PROVIDED RECORDS:
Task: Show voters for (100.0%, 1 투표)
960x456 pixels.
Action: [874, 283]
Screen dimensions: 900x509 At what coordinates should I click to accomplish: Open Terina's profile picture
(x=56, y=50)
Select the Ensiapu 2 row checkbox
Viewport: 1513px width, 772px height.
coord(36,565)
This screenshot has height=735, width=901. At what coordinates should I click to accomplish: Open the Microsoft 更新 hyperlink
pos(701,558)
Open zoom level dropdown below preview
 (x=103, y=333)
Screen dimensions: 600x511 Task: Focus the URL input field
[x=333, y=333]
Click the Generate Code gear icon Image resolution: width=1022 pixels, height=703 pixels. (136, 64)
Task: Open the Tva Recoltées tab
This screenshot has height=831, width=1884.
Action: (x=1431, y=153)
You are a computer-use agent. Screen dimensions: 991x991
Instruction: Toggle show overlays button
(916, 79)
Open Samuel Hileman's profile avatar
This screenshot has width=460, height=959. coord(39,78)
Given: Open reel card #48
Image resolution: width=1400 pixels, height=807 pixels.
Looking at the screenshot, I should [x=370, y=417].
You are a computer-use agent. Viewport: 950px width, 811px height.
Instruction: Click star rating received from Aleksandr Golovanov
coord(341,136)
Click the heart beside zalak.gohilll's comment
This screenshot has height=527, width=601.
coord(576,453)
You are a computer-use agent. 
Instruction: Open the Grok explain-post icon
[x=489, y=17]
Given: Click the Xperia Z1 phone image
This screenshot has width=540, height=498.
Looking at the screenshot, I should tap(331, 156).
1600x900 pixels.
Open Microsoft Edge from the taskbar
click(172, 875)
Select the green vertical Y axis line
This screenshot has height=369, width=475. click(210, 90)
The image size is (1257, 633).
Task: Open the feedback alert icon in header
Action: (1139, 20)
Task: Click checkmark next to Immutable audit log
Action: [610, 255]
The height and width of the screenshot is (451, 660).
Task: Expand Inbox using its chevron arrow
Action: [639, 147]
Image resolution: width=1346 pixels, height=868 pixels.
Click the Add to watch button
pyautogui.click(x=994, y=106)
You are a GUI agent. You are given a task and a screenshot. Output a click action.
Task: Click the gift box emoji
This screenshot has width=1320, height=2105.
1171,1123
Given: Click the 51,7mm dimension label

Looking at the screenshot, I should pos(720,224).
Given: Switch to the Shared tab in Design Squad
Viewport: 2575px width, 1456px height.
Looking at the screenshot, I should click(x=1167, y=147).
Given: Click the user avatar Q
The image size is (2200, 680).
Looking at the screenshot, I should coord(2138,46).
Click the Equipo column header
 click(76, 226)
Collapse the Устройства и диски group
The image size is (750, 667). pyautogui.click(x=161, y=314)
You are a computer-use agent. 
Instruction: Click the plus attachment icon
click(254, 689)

INSTRUCTIONS TO FOLLOW: When you restate the listing, keep each line identical to the original.

SOLVED EXERCISE:
Task: Show voters for (100.0%, 1 투표)
960x456 pixels.
Action: [874, 283]
Screen dimensions: 900x509 At what coordinates should I click to accomplish: Open Terina's profile picture
(x=56, y=50)
Select the Ensiapu 2 row checkbox
Viewport: 1513px width, 772px height.
coord(36,565)
This screenshot has height=735, width=901. At what coordinates should I click to accomplish: Open the Microsoft 更新 hyperlink
pos(701,558)
Open zoom level dropdown below preview
 (x=103, y=333)
Screen dimensions: 600x511 Task: Focus the URL input field
[x=333, y=333]
Click the Generate Code gear icon Image resolution: width=1022 pixels, height=703 pixels. (136, 64)
Task: Open the Tva Recoltées tab
This screenshot has height=831, width=1884.
Action: (x=1431, y=153)
You are a computer-use agent. Screen dimensions: 991x991
Instruction: Toggle show overlays button
(916, 79)
Open Samuel Hileman's profile avatar
This screenshot has width=460, height=959. coord(39,78)
Given: Open reel card #48
Image resolution: width=1400 pixels, height=807 pixels.
Looking at the screenshot, I should [x=370, y=417].
You are a computer-use agent. Viewport: 950px width, 811px height.
Instruction: Click star rating received from Aleksandr Golovanov
coord(341,136)
Click the heart beside zalak.gohilll's comment
This screenshot has height=527, width=601.
coord(576,453)
You are a computer-use agent. 
Instruction: Open the Grok explain-post icon
[x=489, y=17]
Given: Click the Xperia Z1 phone image
This screenshot has width=540, height=498.
Looking at the screenshot, I should tap(331, 156).
1600x900 pixels.
Open Microsoft Edge from the taskbar
click(172, 875)
Select the green vertical Y axis line
This screenshot has height=369, width=475. click(210, 90)
The image size is (1257, 633).
Task: Open the feedback alert icon in header
Action: (1139, 20)
Task: Click checkmark next to Immutable audit log
Action: [610, 255]
The height and width of the screenshot is (451, 660).
Task: Expand Inbox using its chevron arrow
Action: [639, 147]
Image resolution: width=1346 pixels, height=868 pixels.
Click the Add to watch button
pyautogui.click(x=994, y=106)
You are a GUI agent. You are given a task and a screenshot. Output a click action.
Task: Click the gift box emoji
This screenshot has width=1320, height=2105.
1171,1123
Given: Click the 51,7mm dimension label

Looking at the screenshot, I should pos(720,224).
Given: Switch to the Shared tab in Design Squad
Viewport: 2575px width, 1456px height.
Looking at the screenshot, I should click(x=1167, y=147).
Given: Click the user avatar Q
The image size is (2200, 680).
Looking at the screenshot, I should coord(2138,46).
Click the Equipo column header
 click(76, 226)
Collapse the Устройства и диски group
The image size is (750, 667). pyautogui.click(x=161, y=314)
You are a computer-use agent. 
Instruction: Click the plus attachment icon
click(254, 689)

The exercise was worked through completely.